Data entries
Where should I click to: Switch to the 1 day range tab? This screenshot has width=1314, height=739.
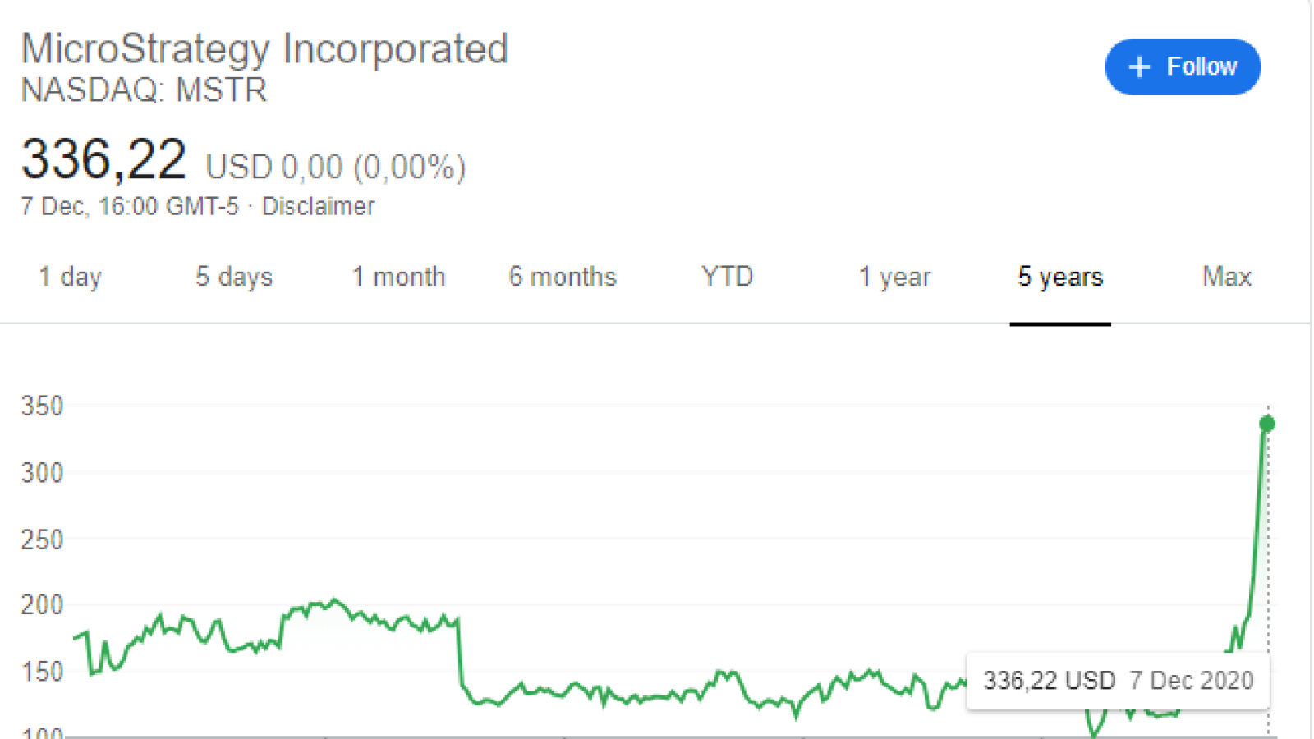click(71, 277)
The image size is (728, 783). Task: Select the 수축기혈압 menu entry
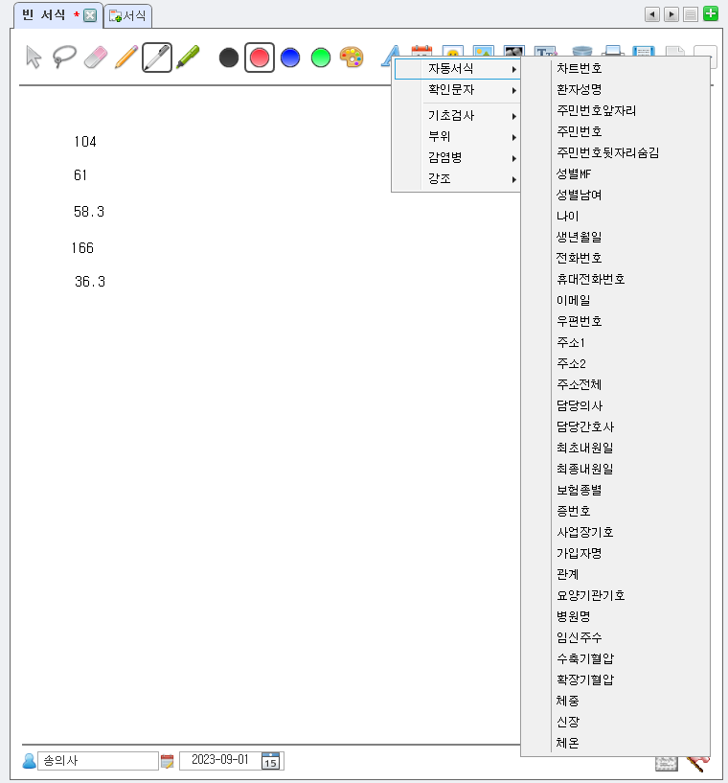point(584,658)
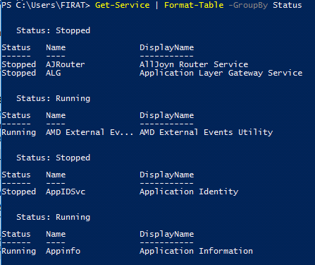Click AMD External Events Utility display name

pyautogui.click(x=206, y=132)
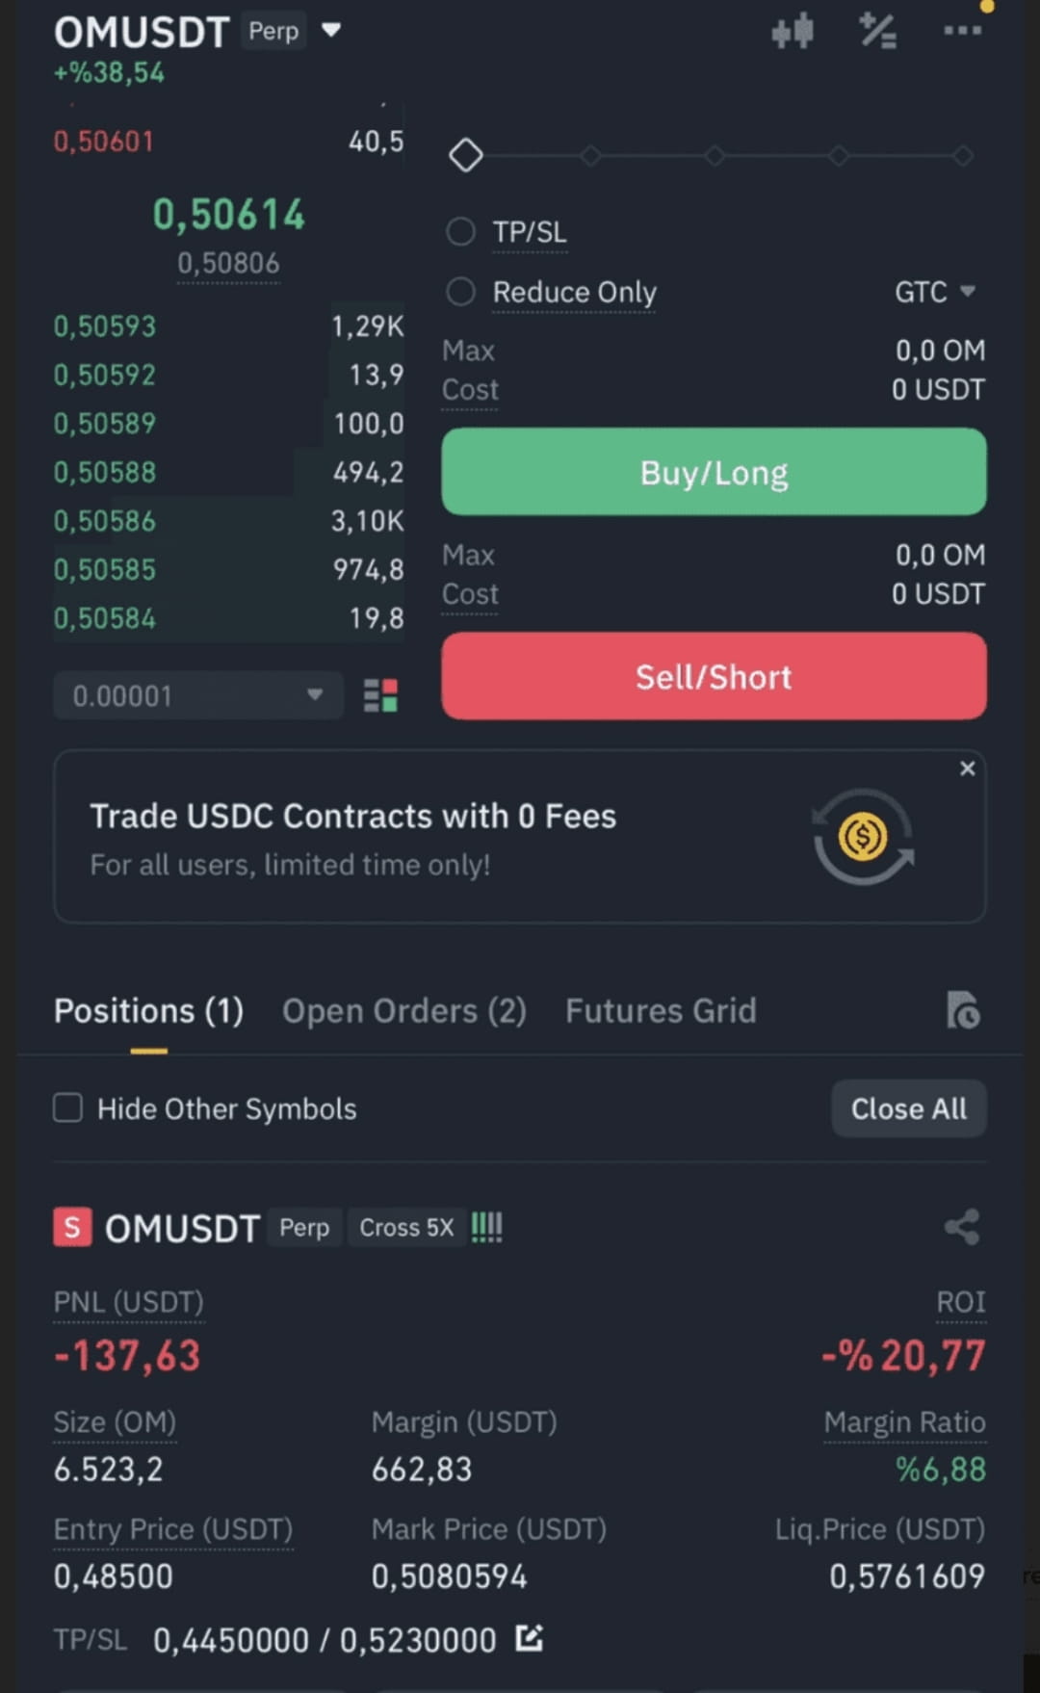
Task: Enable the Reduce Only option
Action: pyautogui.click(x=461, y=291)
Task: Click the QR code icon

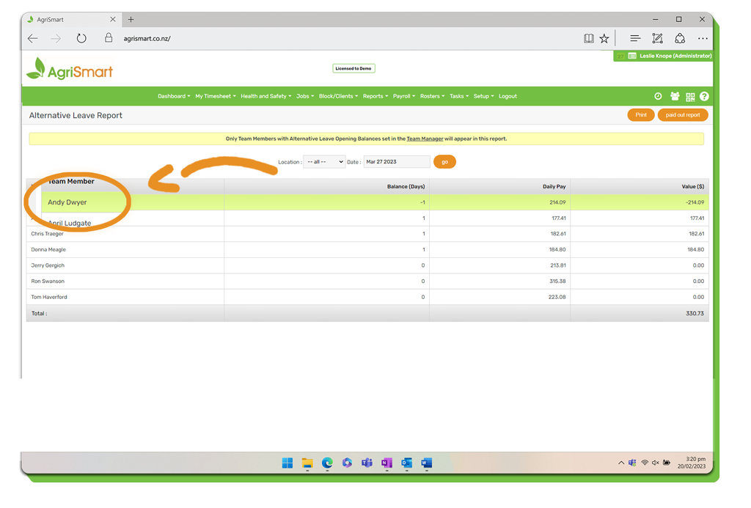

...

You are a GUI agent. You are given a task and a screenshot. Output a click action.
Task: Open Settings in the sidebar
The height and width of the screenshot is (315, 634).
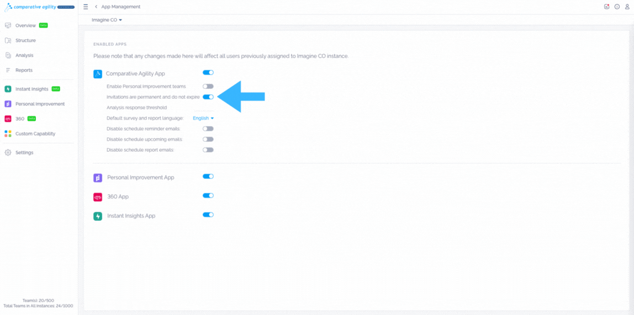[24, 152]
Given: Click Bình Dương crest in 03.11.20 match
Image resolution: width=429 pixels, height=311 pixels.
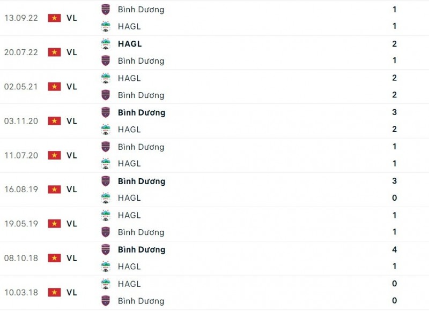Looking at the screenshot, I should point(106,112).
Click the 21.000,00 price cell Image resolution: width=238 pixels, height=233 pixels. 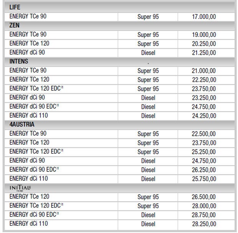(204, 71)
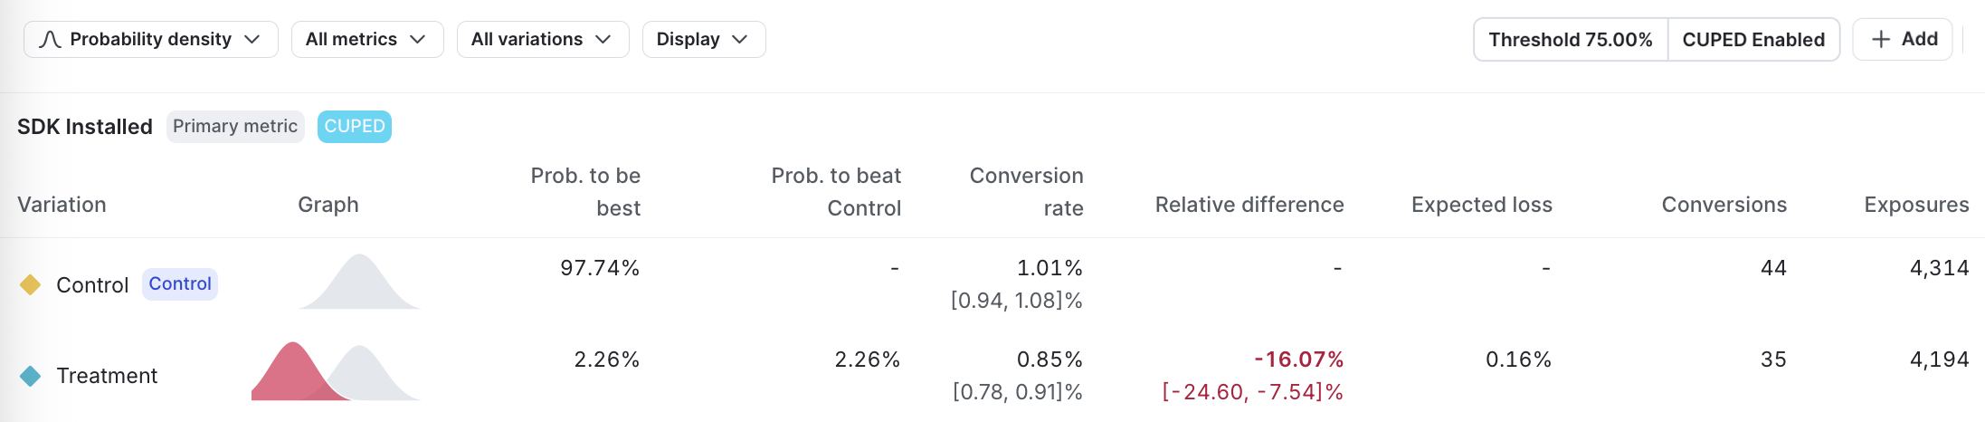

---

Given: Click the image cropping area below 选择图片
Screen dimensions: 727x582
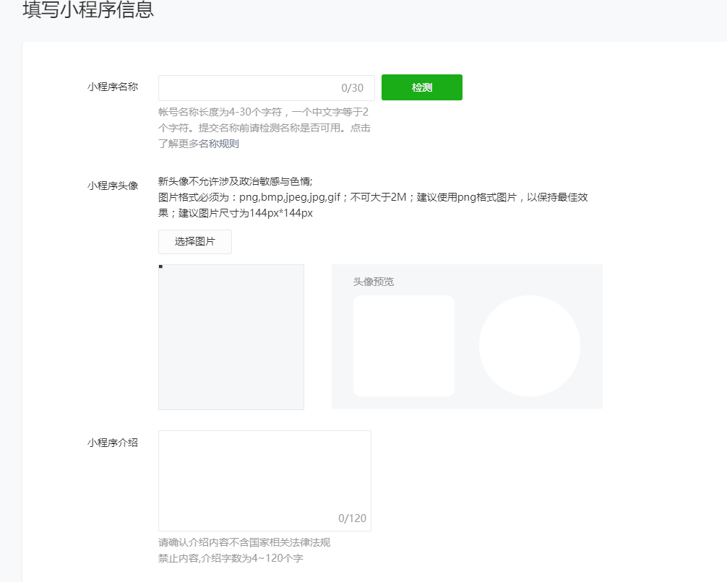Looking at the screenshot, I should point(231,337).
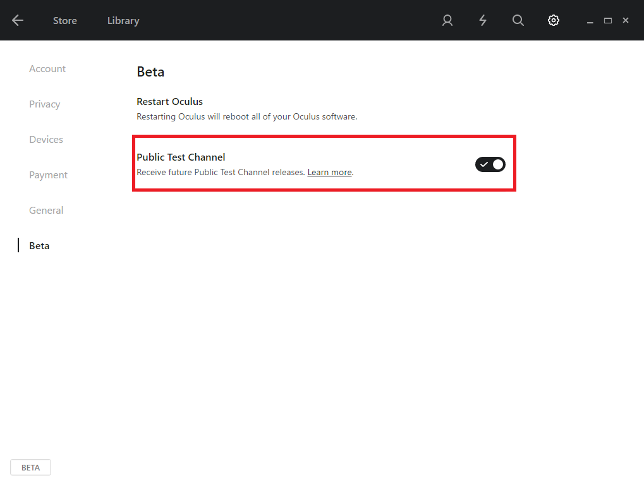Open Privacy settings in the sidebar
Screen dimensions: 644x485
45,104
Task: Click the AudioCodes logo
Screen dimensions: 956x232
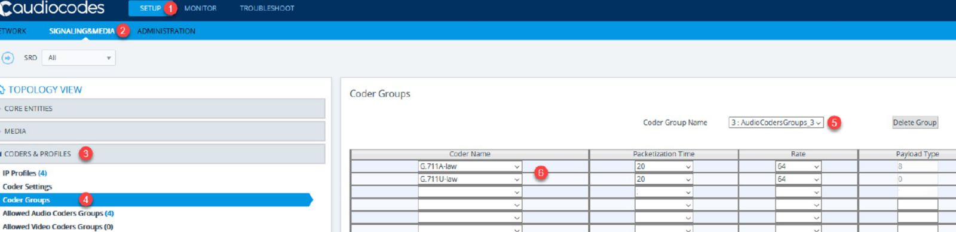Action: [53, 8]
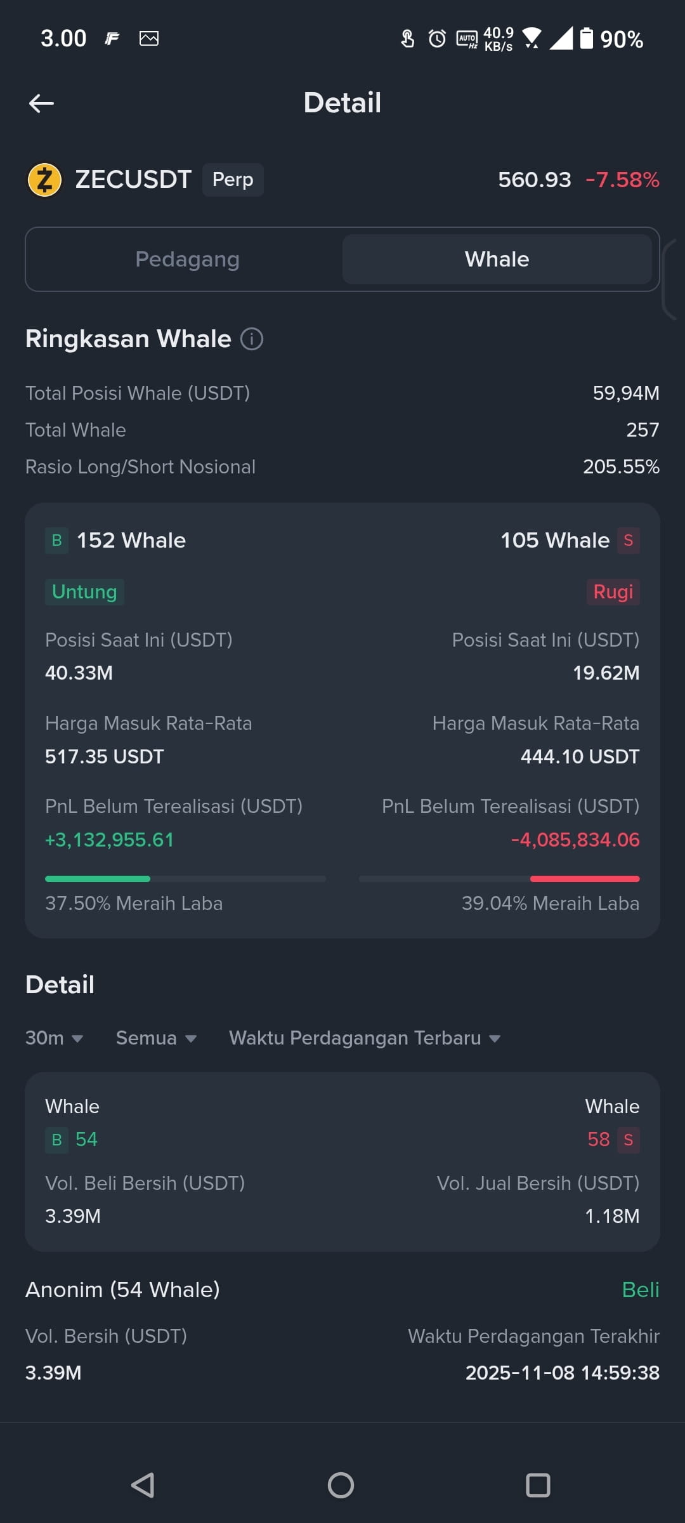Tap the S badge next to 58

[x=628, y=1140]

◆ What the task asks ◆
Starting with the line above that holds "The image size", restate each line word for word up to and including the line that holds "Task: Click the QR code icon". Drop the pictures.

◆ Worked solution ◆
The image size is (728, 783). Task: Select the 수축기혈압 menu entry
point(584,658)
Click AMD External Events Utility display name

pyautogui.click(x=206, y=132)
Task: Enable the Reduce Only option
Action: pyautogui.click(x=461, y=291)
Task: Click the QR code icon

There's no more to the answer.